» **Required work**:
Pick out every line in the records below that contains the word "should" and copy each one in full.

» **Exercise input**:
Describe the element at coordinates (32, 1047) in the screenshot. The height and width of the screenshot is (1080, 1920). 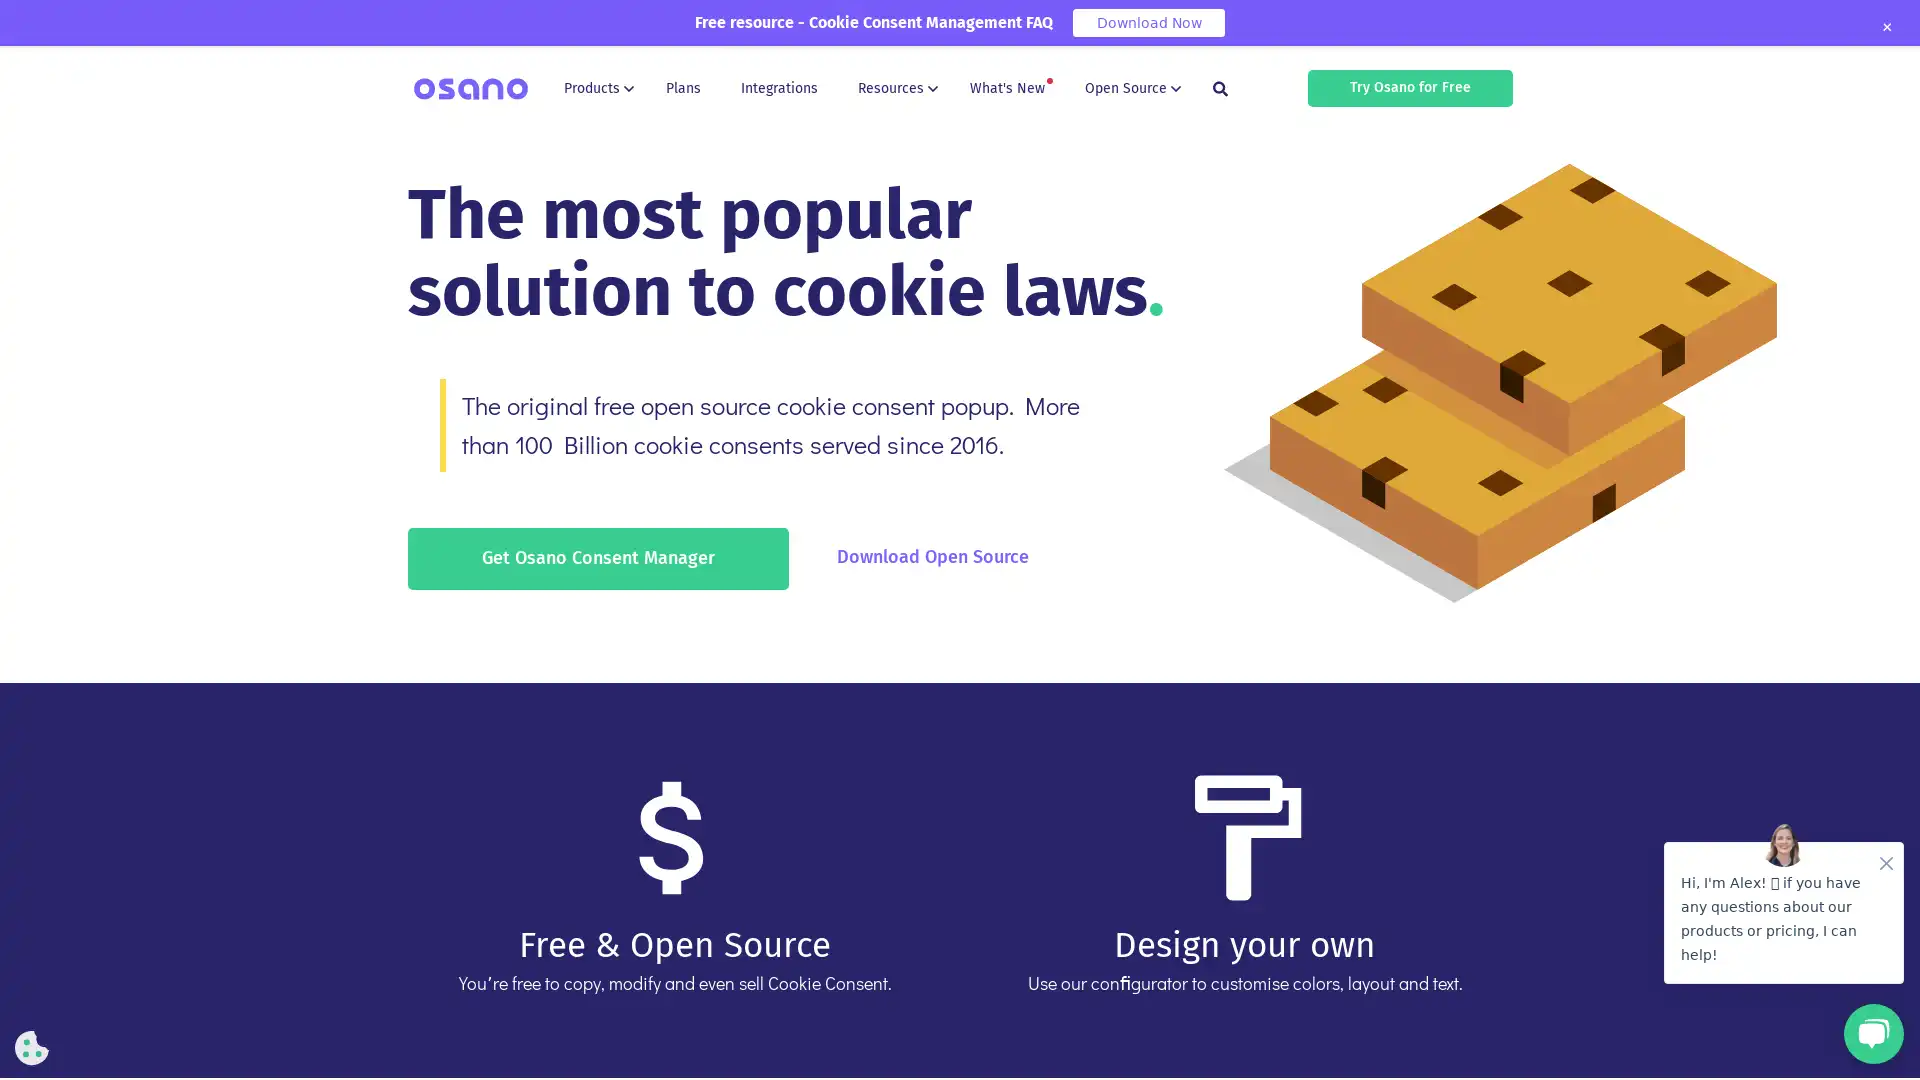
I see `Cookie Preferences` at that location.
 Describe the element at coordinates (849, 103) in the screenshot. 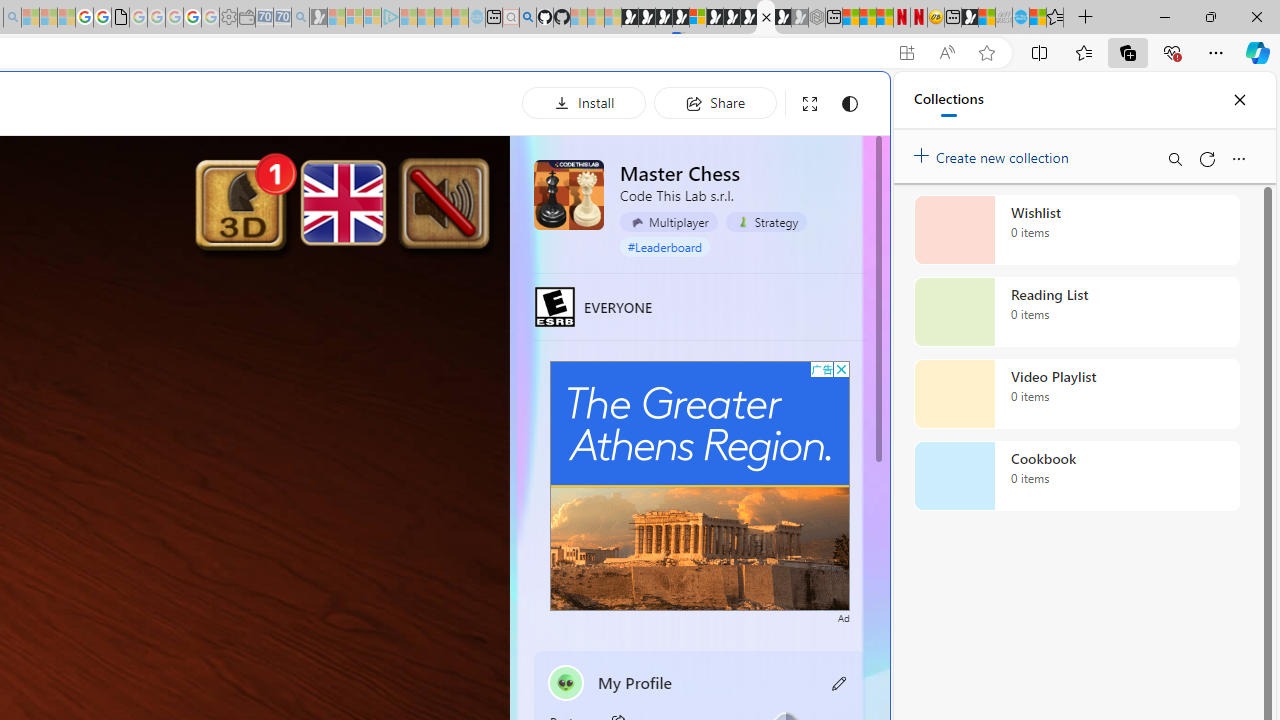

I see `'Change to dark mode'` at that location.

--

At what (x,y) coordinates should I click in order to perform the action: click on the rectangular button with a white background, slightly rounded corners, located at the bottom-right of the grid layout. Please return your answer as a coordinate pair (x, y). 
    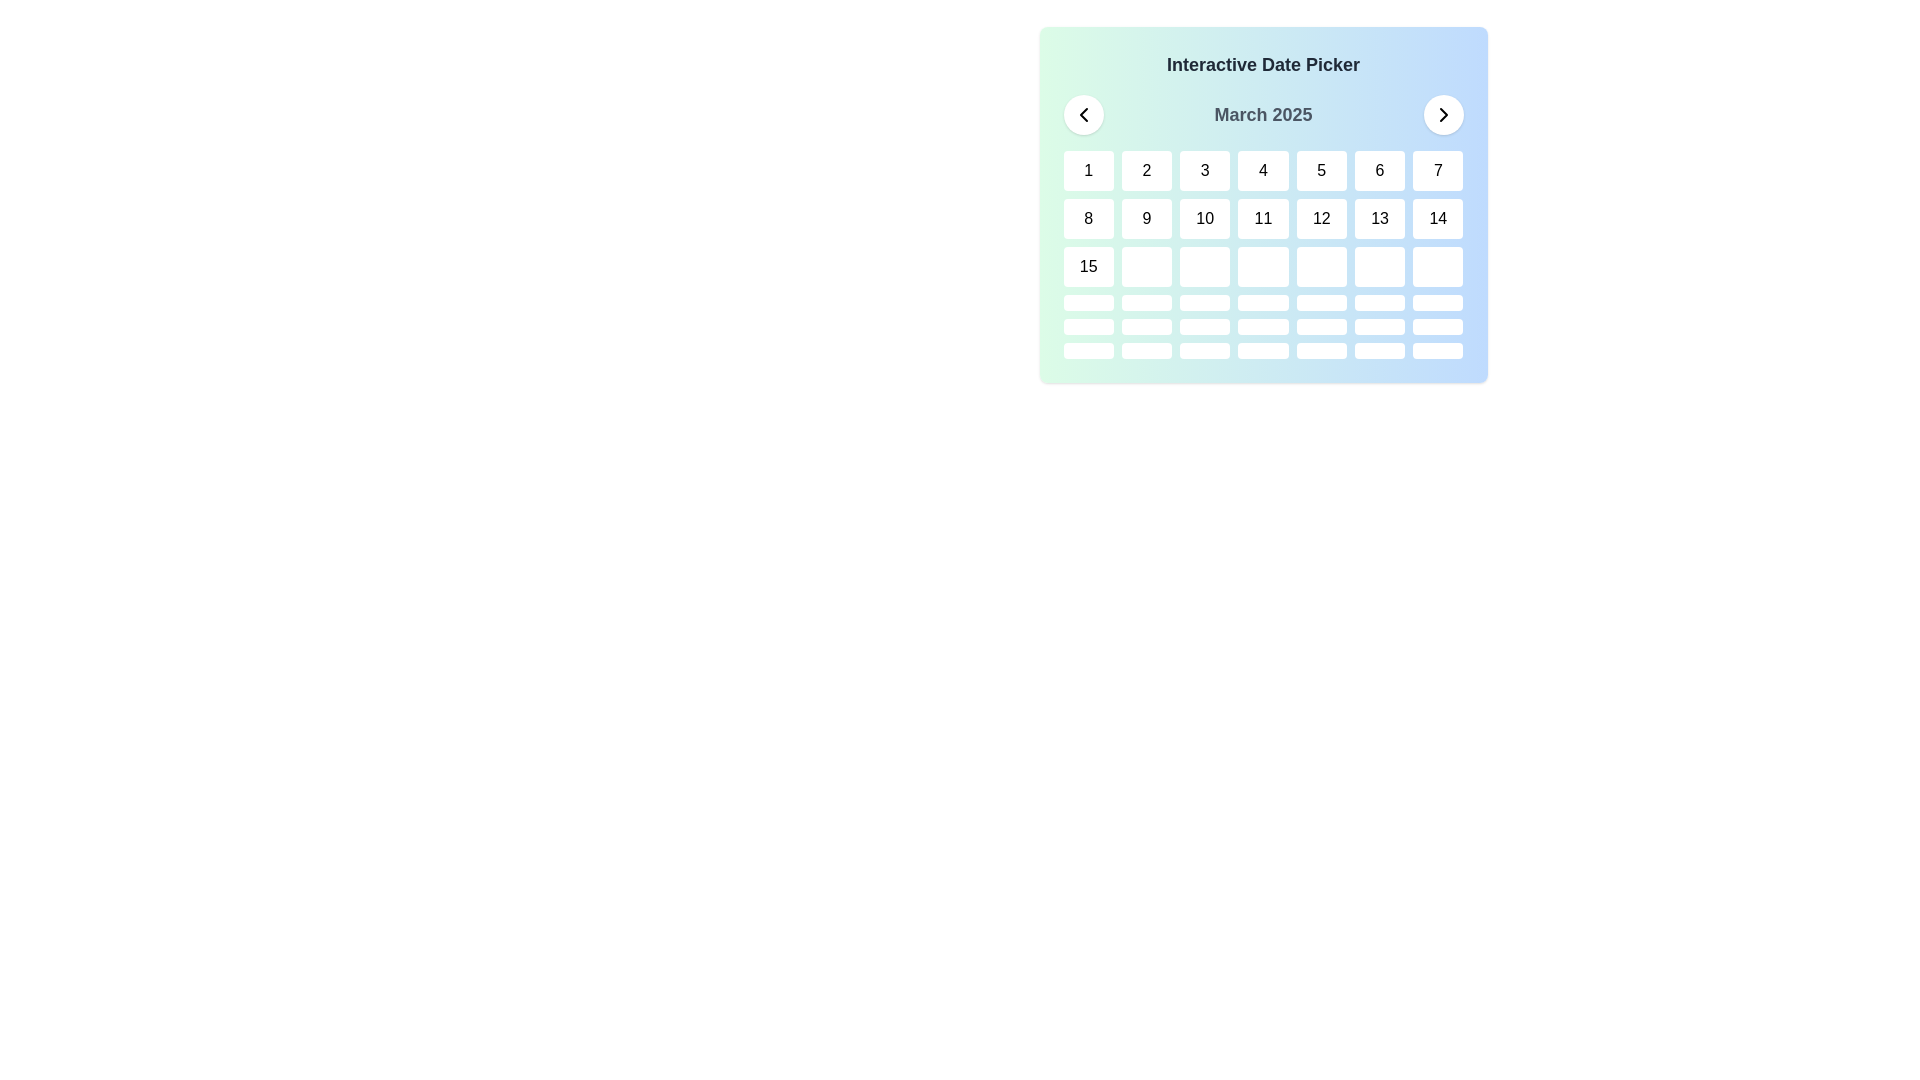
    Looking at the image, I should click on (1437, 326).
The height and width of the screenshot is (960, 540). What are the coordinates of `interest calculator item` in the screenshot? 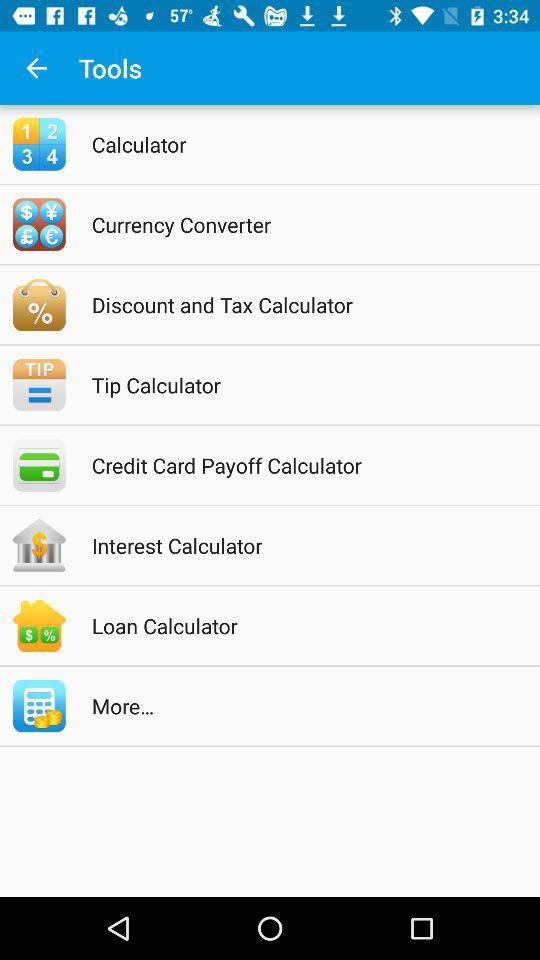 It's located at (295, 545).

* * *

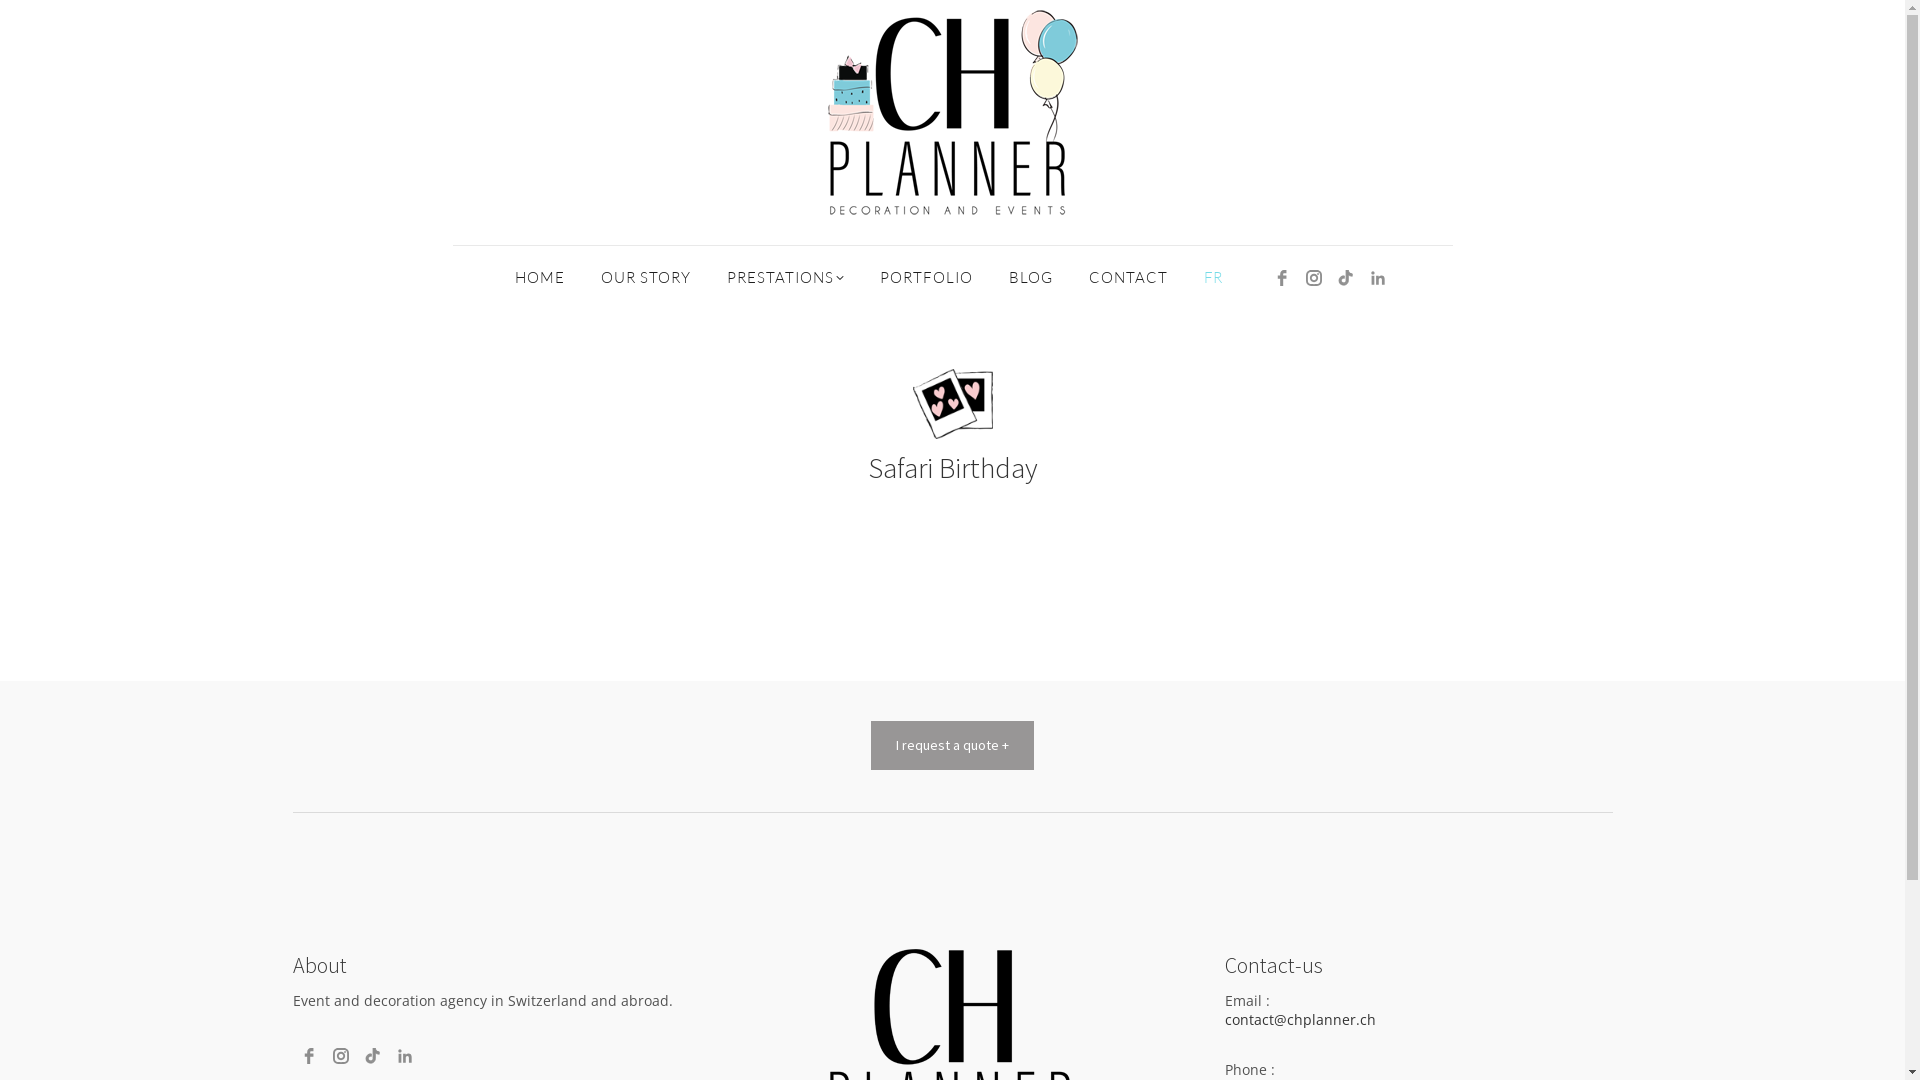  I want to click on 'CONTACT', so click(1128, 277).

» **Complete output**:
At what (x,y) coordinates should I click in order to perform the action: click on the rectangular button with a white background, slightly rounded corners, located at the bottom-right of the grid layout. Please return your answer as a coordinate pair (x, y). 
    Looking at the image, I should click on (1437, 326).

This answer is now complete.